If you take a piece of shiny metal and rub it with sandpaper you can no longer see an image in it. Why is this?
The shiny metal has a smooth surface and rays of light, which reach it from an object, are all reflected in the same direction and seem to be coming from an image in the metal. When you rub sandpaper on the metal, the surface is made rougher. The rays of light, which strike the surface now from an object, are reflected in all directions. They do not seem to appear to come from an image and so no reflection is seen in the surface.

Some yellow jackets worn by the police or by people working on the roads reflect light. How do they do it?
The reflecting materials have a layer of tiny glass beads in them. When light strikes the beads it is scattered inside the material then reflected back to make the jackets shine.

How do reflectors on cars and bicycles work?
The reflectors have surfaces set at a certain angle. When light strikes them from the headlamp of a following vehicle, the light is reflected up to that driver so the reflector can be easily seen.

How does a glass prism split up light?
A ray of light is made from a mixture of light of different colours. All light travels as waves of energy. You can think of them as moving like the waves called ripples, which move across a puddle when you tap its edge. One property of a wave is its wavelength. This is the distance between two wave crests. The different colours of light have wavelengths of different lengths. Red light has the longest wavelength and violet has the shortest.
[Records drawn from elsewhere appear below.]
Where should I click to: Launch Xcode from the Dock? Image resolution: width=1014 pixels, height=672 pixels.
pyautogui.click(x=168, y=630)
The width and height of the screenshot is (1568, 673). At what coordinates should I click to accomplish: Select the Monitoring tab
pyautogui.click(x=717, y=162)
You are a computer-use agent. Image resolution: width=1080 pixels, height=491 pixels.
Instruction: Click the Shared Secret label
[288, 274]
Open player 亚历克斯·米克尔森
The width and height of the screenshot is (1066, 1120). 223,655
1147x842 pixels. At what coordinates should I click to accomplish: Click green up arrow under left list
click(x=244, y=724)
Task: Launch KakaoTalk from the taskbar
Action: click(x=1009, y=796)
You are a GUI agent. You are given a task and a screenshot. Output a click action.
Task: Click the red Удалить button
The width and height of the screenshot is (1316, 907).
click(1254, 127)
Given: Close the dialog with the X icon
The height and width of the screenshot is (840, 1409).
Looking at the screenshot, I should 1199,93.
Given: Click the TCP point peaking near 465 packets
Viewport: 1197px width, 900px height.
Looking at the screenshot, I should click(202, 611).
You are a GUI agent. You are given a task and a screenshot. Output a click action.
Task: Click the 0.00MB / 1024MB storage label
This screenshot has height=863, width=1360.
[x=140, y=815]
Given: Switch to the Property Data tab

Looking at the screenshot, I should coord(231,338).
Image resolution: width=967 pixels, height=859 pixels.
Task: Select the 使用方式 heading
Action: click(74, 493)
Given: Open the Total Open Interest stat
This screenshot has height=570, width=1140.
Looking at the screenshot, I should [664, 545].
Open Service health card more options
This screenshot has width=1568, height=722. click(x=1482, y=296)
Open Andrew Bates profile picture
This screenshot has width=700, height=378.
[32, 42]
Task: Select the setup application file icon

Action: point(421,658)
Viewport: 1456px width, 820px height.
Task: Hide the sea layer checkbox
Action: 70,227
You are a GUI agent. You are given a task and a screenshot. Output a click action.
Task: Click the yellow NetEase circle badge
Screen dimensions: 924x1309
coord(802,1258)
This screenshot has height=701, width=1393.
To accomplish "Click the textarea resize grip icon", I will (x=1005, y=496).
When the light is travelling through air all the different coloured light waves move along at the same speed. However, when light passes through a prism, it slows down. When light is slowed down like this, its path is bent. This process of bending is called refraction. Light with longer wavelengths is refracted more than light with shorter wavelengths. This means that as the different coloured light waves have different wavelengths, they are refracted by different amounts so that when they leave the prism they have become separate and make a spectrum of seven colours.

How is a rainbow made?
You can sometimes see a rainbow if you stand with your back to the Sun when it is raining. You can also see a rainbow in water coming from a hose or fountain if you have your back to the Sun. When the sunlight passes you and enters the drops of water it is refracted. This makes the seven colours of light pass through the raindrop and strike the other side. When this happens, the light is reflected though the water drop to near where the light entered. As the seven colours of light pass out of the water drop they are reflected again. These processes of refraction and reflection, occurring in millions of raindrops at the same time, produce the colours you see in a rainbow.

Why is the sky blue?
All the colours of light travel together across space from the Sun until they reach the Earth's atmosphere. The Earth's atmosphere is made up of billions of particles of different gases. When the rays of white light reach the atmosphere the blue light is scattered by the particles in the atmosphere and this makes the sky seem blue.

Why does the Sun change colour when it is near the horizon?
The horizon is the place in the distance where the sky meets the surface of the Earth. When the Sun is high in the sky, it shines with a white yellow light. Remember you must NEVER look directly at the Sun, as it will damage your eyes. When the Sun is low in the sky, near the horizon, it shines with a red orange light. This difference is due to the atmosphere. In addition to gas particles the atmosphere also contains huge numbers of dust and smoke particles. These also scatter light. When the Sun is overhead, it shines directly down through the atmosphere but when it is on the horizon it shines through the atmosphere at an angle. This makes the light shine through more of the atmosphere and more light is scattered by the dirt and smoke so that only red and orange light are left to shine directly through and give the Sun its colour.